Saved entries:
====
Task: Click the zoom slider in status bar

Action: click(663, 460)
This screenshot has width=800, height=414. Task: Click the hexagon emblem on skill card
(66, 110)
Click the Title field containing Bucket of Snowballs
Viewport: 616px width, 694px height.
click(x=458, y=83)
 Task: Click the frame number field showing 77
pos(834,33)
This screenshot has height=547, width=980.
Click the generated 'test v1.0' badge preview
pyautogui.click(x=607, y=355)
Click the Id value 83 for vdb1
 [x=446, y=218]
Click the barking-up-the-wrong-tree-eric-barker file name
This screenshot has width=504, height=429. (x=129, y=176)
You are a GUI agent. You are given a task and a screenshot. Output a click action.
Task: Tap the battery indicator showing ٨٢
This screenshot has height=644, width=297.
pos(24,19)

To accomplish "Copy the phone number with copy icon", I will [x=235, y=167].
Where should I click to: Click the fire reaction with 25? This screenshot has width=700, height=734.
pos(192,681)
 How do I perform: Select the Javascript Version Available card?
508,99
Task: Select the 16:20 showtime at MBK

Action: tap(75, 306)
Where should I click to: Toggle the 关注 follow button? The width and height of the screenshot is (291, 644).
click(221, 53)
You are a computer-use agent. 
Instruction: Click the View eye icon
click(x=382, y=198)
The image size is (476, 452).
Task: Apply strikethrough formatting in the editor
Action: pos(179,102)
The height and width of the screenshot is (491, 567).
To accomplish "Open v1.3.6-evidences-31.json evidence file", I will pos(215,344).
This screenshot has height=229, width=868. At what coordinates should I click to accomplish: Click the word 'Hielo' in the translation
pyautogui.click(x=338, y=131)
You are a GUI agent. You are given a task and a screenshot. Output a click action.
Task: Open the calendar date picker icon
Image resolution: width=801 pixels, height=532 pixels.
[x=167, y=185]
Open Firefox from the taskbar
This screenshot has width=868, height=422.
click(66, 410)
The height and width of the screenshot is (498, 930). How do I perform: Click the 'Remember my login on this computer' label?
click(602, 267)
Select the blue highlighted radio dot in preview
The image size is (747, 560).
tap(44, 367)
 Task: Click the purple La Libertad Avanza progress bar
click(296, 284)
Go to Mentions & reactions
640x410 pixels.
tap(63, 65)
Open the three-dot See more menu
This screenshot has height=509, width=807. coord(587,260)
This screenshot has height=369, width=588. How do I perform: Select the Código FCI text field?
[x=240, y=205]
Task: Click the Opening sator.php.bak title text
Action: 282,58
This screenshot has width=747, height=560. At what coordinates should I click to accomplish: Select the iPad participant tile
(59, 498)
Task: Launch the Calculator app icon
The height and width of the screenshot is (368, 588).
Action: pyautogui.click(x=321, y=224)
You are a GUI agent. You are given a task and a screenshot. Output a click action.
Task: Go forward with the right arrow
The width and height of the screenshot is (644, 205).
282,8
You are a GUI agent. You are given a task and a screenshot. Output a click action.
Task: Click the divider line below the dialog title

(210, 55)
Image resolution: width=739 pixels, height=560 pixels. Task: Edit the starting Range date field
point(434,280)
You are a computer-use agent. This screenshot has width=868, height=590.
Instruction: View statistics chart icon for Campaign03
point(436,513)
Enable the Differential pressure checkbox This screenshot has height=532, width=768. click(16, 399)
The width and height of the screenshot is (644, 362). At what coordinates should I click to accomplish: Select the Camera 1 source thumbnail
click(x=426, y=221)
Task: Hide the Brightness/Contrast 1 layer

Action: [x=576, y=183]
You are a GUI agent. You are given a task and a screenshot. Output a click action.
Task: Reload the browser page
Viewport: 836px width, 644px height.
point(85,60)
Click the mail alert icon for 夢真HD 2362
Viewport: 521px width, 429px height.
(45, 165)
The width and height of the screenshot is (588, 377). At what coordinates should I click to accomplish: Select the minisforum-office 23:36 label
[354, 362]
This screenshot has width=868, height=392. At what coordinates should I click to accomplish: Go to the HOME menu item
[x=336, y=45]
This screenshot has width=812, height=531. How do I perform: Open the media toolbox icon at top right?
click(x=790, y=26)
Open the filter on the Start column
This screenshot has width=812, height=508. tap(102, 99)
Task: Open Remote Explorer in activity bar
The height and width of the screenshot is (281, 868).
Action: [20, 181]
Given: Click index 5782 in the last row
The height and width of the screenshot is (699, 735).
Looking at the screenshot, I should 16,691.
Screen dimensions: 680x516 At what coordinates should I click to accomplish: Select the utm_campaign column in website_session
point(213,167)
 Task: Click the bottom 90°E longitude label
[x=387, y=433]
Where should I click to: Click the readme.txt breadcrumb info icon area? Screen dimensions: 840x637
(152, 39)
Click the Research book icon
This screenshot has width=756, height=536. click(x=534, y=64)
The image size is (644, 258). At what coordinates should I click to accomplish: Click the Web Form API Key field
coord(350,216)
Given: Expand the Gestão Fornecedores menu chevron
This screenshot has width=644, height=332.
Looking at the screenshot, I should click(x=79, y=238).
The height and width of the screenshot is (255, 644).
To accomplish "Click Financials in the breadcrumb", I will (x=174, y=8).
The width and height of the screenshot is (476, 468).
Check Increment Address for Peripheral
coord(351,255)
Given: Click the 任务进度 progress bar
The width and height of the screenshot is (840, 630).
====
(EXERCISE PROMPT):
Look through the entries and return every line where "will" appears.

(OUTPUT):
To accomplish "Copy the phone number with copy icon", I will [x=235, y=167].
To accomplish "Open v1.3.6-evidences-31.json evidence file", I will pos(215,344).
To accomplish "Click Financials in the breadcrumb", I will (x=174, y=8).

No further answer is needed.